◆ **Work to complete**
Take the records below from their first line to the line with "Screen dimensions: 601x400", and restate those lines word for word.

Pixel coordinate grounding data:
####

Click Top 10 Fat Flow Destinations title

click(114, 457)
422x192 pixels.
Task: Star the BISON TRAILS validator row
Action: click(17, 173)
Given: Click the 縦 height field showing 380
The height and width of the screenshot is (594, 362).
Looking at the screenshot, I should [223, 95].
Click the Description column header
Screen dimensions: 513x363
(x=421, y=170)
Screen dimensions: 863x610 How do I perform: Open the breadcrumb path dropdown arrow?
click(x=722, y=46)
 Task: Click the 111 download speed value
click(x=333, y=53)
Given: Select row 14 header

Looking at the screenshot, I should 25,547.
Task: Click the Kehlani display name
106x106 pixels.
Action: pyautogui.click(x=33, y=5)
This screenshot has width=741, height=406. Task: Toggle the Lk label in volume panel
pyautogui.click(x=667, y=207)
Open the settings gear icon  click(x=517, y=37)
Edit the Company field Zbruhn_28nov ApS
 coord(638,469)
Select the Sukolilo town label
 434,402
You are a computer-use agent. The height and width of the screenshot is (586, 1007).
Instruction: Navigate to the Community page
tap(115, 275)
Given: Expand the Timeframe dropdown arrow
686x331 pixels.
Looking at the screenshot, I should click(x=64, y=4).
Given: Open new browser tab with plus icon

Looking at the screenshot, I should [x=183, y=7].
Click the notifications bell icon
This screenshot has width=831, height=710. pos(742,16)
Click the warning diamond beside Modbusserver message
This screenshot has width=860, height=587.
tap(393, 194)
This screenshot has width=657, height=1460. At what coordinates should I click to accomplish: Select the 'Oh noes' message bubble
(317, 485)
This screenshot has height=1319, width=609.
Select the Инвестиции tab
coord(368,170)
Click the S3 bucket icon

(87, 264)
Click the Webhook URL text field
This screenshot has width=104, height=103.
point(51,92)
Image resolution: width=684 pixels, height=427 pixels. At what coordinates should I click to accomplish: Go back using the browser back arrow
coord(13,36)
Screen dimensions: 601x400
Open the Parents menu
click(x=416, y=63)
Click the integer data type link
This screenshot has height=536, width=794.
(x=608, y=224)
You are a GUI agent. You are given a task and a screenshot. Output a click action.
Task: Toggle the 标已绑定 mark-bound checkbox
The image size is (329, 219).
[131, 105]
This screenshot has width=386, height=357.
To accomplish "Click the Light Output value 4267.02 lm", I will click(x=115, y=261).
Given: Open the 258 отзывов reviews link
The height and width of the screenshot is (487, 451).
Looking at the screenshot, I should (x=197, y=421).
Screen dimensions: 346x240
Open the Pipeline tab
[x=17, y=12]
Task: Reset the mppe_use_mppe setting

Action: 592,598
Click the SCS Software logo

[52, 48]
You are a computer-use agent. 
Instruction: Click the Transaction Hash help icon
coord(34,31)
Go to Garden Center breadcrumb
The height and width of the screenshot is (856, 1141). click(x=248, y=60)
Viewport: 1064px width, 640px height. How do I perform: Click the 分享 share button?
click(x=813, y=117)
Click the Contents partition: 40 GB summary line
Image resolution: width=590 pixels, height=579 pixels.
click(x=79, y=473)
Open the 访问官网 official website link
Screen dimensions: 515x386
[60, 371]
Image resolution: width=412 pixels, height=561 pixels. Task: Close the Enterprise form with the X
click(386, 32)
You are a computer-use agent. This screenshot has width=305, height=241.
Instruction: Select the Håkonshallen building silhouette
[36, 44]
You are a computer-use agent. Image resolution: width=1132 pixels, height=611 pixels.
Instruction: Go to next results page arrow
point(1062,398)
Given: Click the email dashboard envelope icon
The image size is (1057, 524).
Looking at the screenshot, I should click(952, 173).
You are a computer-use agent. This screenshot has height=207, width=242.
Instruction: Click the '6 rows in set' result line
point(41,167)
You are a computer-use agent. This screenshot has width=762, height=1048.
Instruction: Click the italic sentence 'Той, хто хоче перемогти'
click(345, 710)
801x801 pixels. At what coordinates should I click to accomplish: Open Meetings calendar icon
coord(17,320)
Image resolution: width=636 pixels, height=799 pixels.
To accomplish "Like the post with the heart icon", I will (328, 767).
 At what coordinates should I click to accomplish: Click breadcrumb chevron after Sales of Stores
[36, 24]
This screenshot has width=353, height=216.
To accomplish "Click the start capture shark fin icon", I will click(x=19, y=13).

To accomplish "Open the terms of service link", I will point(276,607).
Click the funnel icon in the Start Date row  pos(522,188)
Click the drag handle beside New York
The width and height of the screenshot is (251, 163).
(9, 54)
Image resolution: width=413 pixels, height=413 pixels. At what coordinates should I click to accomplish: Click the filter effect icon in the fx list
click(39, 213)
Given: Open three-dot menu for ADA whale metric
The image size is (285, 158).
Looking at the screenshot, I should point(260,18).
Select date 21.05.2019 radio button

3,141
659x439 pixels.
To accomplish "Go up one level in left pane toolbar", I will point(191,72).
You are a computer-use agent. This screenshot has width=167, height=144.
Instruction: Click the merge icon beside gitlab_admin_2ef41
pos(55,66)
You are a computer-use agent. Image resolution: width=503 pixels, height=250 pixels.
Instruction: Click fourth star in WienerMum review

####

◆ **Solution to this exercise**
Click Top 10 Fat Flow Destinations title

click(114, 457)
422x192 pixels.
Task: Star the BISON TRAILS validator row
Action: click(17, 173)
Given: Click the 縦 height field showing 380
The height and width of the screenshot is (594, 362).
Looking at the screenshot, I should [223, 95].
Click the Description column header
Screen dimensions: 513x363
(x=421, y=170)
Screen dimensions: 863x610 How do I perform: Open the breadcrumb path dropdown arrow?
click(x=722, y=46)
 Task: Click the 111 download speed value
click(x=333, y=53)
Given: Select row 14 header

Looking at the screenshot, I should 25,547.
Task: Click the Kehlani display name
106x106 pixels.
Action: pyautogui.click(x=33, y=5)
This screenshot has width=741, height=406. Task: Toggle the Lk label in volume panel
pyautogui.click(x=667, y=207)
Open the settings gear icon  click(x=517, y=37)
Edit the Company field Zbruhn_28nov ApS
 coord(638,469)
Select the Sukolilo town label
 434,402
You are a computer-use agent. The height and width of the screenshot is (586, 1007).
Instruction: Navigate to the Community page
tap(115, 275)
Given: Expand the Timeframe dropdown arrow
686x331 pixels.
Looking at the screenshot, I should click(x=64, y=4).
Given: Open new browser tab with plus icon

Looking at the screenshot, I should [x=183, y=7].
Click the notifications bell icon
This screenshot has width=831, height=710. pos(742,16)
Click the warning diamond beside Modbusserver message
This screenshot has width=860, height=587.
tap(393, 194)
This screenshot has width=657, height=1460. At what coordinates should I click to accomplish: Select the 'Oh noes' message bubble
(317, 485)
This screenshot has height=1319, width=609.
Select the Инвестиции tab
coord(368,170)
Click the S3 bucket icon

(87, 264)
Click the Webhook URL text field
This screenshot has width=104, height=103.
point(51,92)
Image resolution: width=684 pixels, height=427 pixels. At what coordinates should I click to accomplish: Go back using the browser back arrow
coord(13,36)
Screen dimensions: 601x400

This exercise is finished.